■ Objetivo indicado A
Liste todas as formas verbais no condicional que surgem na citação de Maria Olinda Garcia, no excerto sobre a renovação do contrato.
==== Excerto do texto
9.ª O artº 1097º, nº 3 do Código Civil, na redação que lhe foi dada pela Lei 13/2019, aplica-se à denúncia efetuada pelo aqui Recorrido, por carta recebida pela Recorrida a 08 de julho de 2019, já depois da entrada em vigor da lei nova, ainda que o contrato se tenha renovado, por um ano ao abrigo da lei antiga, uma vez, para que pudesse produzir efeitos extintivos do contrato a 31 de janeiro de 2020.

10.ª Neste sentido e segundo a Autora citada, Maria Olinda Garcia na mesma obra, págs. 11 e 12, nos seguintes termos:

“Mais delicada é a questão de saber se as partes podem estipular um prazo renovação inferior a 3 anos (hipótese em que o prazo legal de 3 anos teria natureza supletiva). Atendendo ao segmento literal que diz que o contrato se renova “por períodos sucessivos de igual duração, pareceria poder concluir-se que, se o período inicial pode ser de 1 ou de 2 anos, as partes também teriam liberdade para convencionar igual prazo de renovação. Todavia, ao estabelecer o prazo de 3 anos para a renovação, caso o prazo de renovação seja inferior, parece ser de concluir que o legislador estabeleceu imperativamente um prazo mínimo de renovação. Afigura-se, assim, que a liberdade das partes só terá autónomo alcance normativo se o prazo de renovação estipulado for superior a 3 anos (sublinhado nosso)
========
==== Registos a tratar
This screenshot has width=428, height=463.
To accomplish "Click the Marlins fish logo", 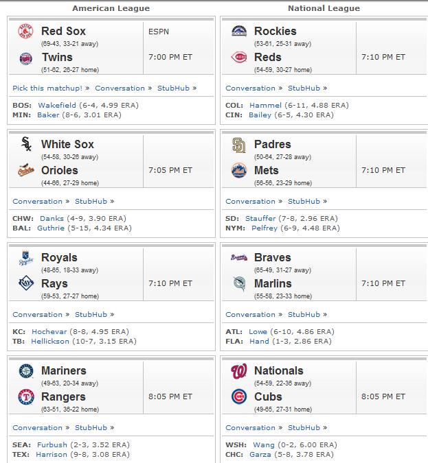I will (x=239, y=283).
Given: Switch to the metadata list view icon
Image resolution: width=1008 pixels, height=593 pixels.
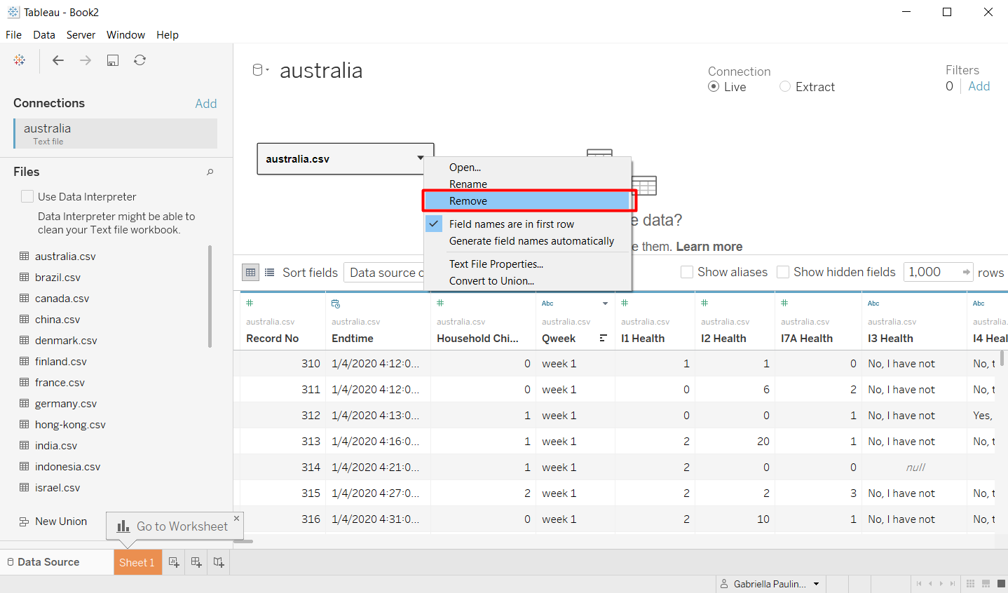Looking at the screenshot, I should coord(269,273).
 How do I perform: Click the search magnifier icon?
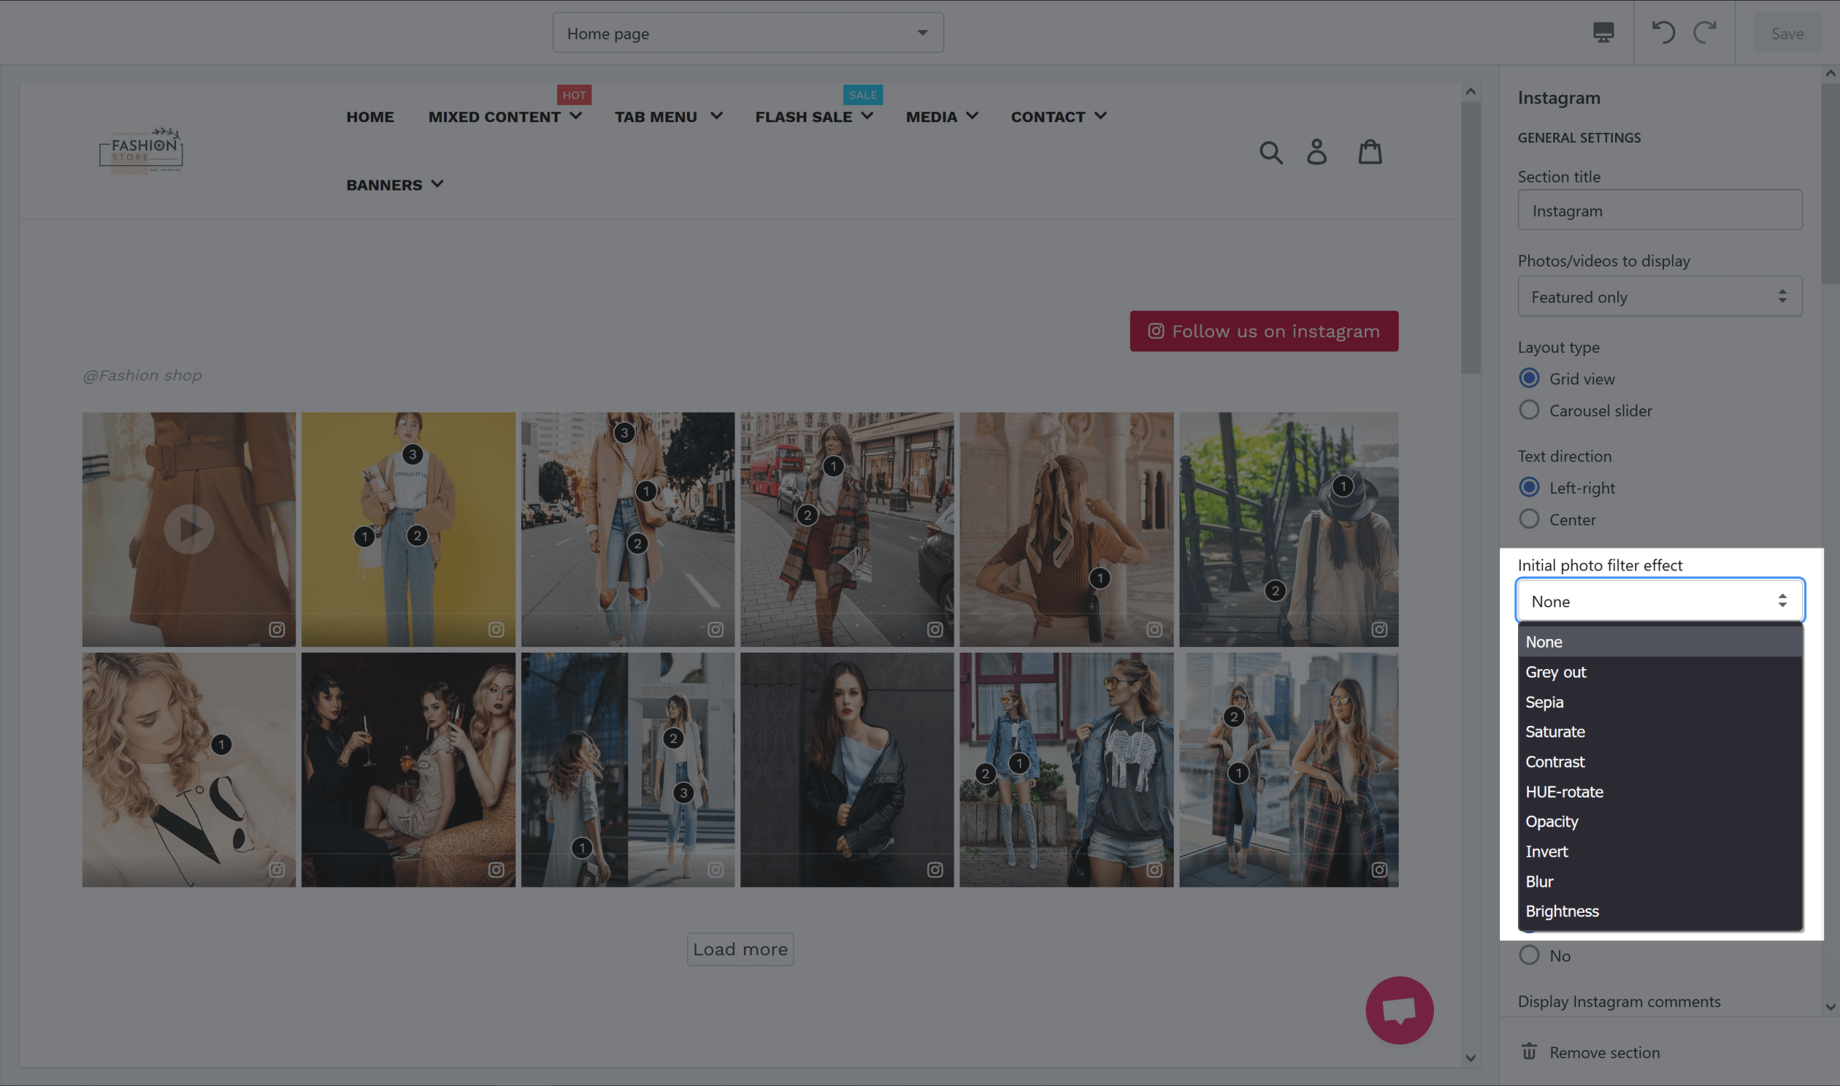1271,152
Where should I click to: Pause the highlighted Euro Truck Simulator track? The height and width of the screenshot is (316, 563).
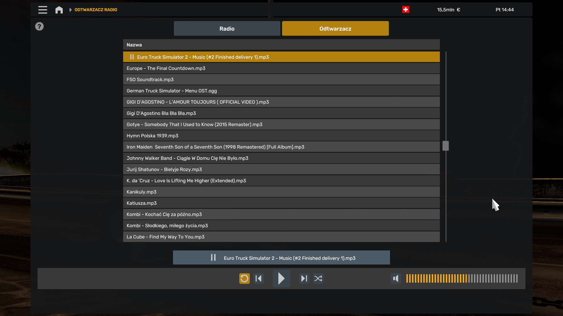tap(132, 57)
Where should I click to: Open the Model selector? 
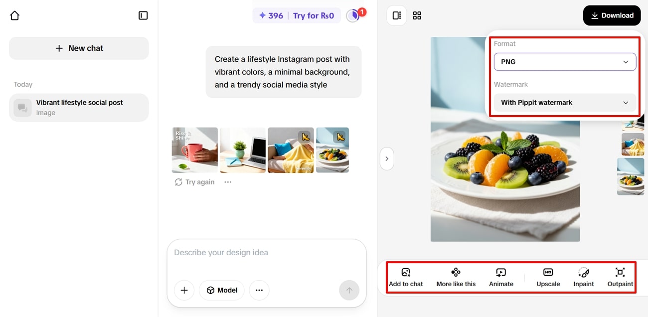[221, 290]
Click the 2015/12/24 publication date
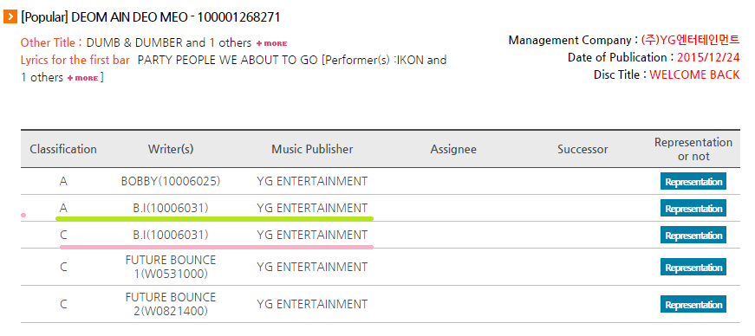Image resolution: width=755 pixels, height=336 pixels. pyautogui.click(x=709, y=57)
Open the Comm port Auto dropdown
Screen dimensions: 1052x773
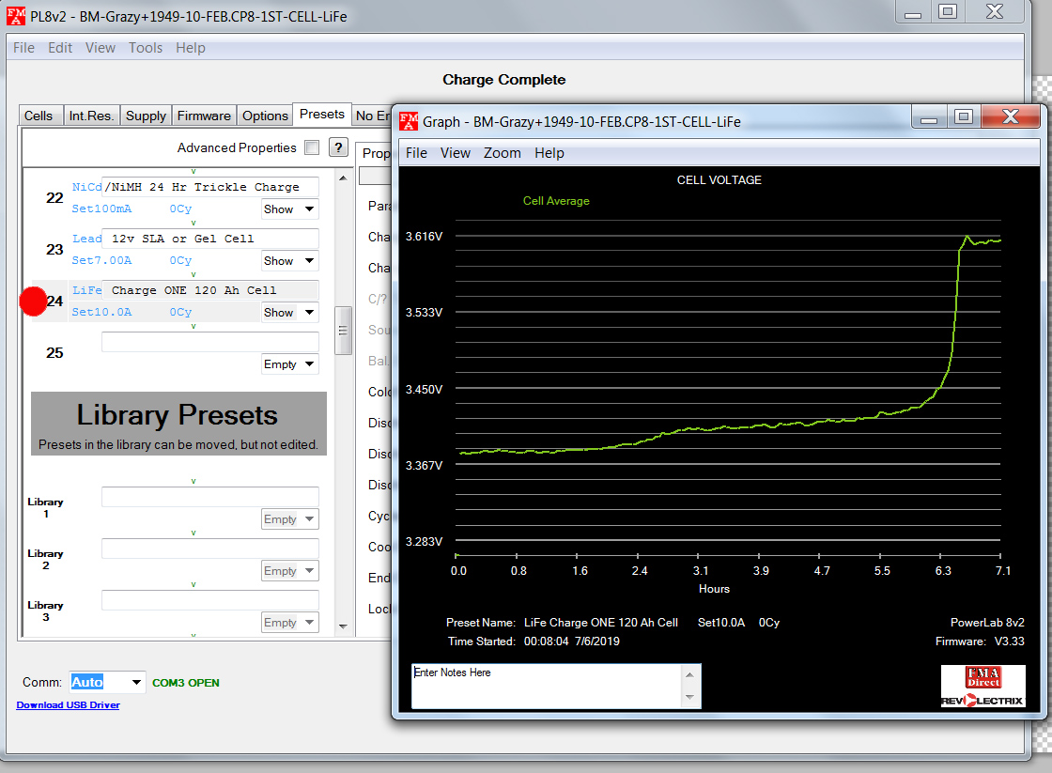[x=137, y=683]
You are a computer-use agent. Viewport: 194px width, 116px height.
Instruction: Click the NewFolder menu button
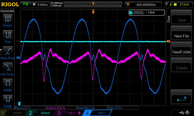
========
■ Objetivo indicado B
Redimensione apenas os registos que começam na linha que contém “Click the 2015/12/24 publication date” e vão até ao fim dos registos, ambas as extremidades incluídas, reproduzindo essas linhas com os pedidos e multiplicando por 1,75 cada número das respostas (coordenadas e dimensões), arredondado ao inteiro com as metades para cima. Deixe as imagens de fora.

■ Solução do exercício A
teria
pareceria
teriam

■ Solução do exercício B
Click the 2015/12/24 publication date
Image resolution: width=1321 pixels, height=588 pixels. pyautogui.click(x=1241, y=100)
Open the Comm port Auto dropdown
Screen dimensions: 1052x773
[x=240, y=1195]
You are a computer-use agent. Viewport: 194px width, 116px height.
Instruction: Click the NewFolder menu button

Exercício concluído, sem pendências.